La quota non "capiente" non è recuperabile. Non si trasferisce all'esercizio successivo oltre le quote già determinate, non genera un credito d'imposta autonomo, non è rimborsabile. In questo senso, il costo di non comunicare la cessione — per chi ne ha ancora diritto — può essere misurato in euro con precisione quasi matematica: è pari alla quota di detrazione che non troverà capienza fiscale negli anni di utilizzo. Per un credito residuo di 50.000 euro e un'imposta annua di 3.000 euro, il recupero si spalma su oltre sedici anni, con il rischio concreto che eventi della vita (decesso, invalidità, mutamento della situazione reddituale) interrompano il godimento prima del completamento.
Sul versante della giurisprudenza, è opportuno segnalare che il dossier normativo disponibile non include, alla data di redazione, pronunce della Corte di Cassazione o dei giudici tributari specificamente emesse tra febbraio e agosto 2026 in tema di cessione del credito Superbonus e termine di comunicazione. La materia è in piena evoluzione e il contenzioso tributario correlato ai crediti incagliati è atteso crescere nei prossimi mesi, man mano che le Commissioni tributarie (oggi Corti di giustizia tributaria) saranno chiamate a pronunciarsi sui casi di diniego di compensazione da parte dell'Agenzia delle Entrate e sulle responsabilità dei soggetti coinvolti nelle catene di cessione. Gli operatori del settore farebbero bene a monitorare con attenzione l'evoluzione giurisprudenziale su questi profili.
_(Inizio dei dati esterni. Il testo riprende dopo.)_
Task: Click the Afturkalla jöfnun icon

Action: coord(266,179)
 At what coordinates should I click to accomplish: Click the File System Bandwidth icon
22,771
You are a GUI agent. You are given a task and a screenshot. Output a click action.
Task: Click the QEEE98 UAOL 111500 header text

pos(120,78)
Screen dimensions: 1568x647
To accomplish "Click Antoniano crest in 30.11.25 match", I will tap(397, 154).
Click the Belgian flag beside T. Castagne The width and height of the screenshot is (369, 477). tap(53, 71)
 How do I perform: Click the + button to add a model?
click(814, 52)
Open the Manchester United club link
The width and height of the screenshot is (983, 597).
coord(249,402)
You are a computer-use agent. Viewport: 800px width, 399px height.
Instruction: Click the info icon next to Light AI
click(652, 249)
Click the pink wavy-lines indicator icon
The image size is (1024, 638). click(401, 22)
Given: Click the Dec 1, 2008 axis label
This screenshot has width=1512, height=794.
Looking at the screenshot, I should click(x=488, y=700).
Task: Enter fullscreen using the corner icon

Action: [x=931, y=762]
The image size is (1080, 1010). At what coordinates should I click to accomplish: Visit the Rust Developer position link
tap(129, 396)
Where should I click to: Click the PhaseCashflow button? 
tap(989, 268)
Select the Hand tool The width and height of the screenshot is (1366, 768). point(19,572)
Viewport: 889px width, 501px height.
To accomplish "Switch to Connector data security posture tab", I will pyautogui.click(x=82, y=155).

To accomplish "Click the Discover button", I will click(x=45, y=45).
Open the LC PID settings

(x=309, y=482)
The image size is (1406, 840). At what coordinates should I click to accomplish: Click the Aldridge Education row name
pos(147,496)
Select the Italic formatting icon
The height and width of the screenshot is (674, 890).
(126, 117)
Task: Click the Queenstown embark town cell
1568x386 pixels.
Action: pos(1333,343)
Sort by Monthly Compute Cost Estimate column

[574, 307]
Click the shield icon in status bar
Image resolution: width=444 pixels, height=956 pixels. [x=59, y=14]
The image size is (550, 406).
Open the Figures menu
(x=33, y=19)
Un aspetto tecnico spesso sottovalutato riguarda la responsabilità solidale nelle cessioni già perfezionate. Chi ha ceduto un credito e chi lo ha acquistato sono esposti, in caso di irregolarità originarie, al recupero solidale da parte dell'Erario. L'art. 121 co. 6 del D.L. 34/2020 prevede che il cessionario in buona fede risponda solo se ha acquisito il credito con dolo o colpa grave. La prova della buona fede è a carico del cessionario e si sostanzia nella diligenza con cui ha verificato la documentazione (visto, asseverazione, titoli abilitativi). Questo profilo di rischio è rimasto invariato e anzi si acuisce oggi, perché i crediti ancora in circolazione nelle catene di cessione hanno spesso una storia documentale complessa che merita un'analisi attenta prima di qualsiasi operazione.
Per chi risiede o ha cantieri nei comuni del cratere sismico, la sequenza operativa corretta è dunque questa: verificare l'inclusione del comune nel perimetro normativamente rilevante, completare i lavori con la documentazione tecnica necessaria, incaricare tempestivamente un professionista abilitato per il visto di conformità e l'asseverazione, e trasmettere la comunicazione all'Agenzia delle Entrate entro il 16 marzo 2027 con il nuovo modello approvato dal provvedimento n. 211701/2026. Per chi è fuori da quel perimetro, la riflessione da fare è diversa: analizzare la propria capienza fiscale nei prossimi anni, valutare se la detrazione pluriennale è materialmente recuperabile, e adottare eventuali misure di pianificazione patrimoniale — come il trasferimento dell'immobile con attribuzione delle quote residue — nelle forme consentite dalla normativa vigente.
Il quadro normativo attuale del Superbonus è il risultato di stratificazioni legislative rapide e spesso contraddittorie. L'eccezione per il cratere sismico è l'unico spiraglio rimasto aperto, e il nuovo modello del luglio 2026 ne ha formalizzato l'operatività. Ignorare questa finestra — o non sapere di averla a disposizione — è un errore che si misura in termini economici concreti, non in astratto.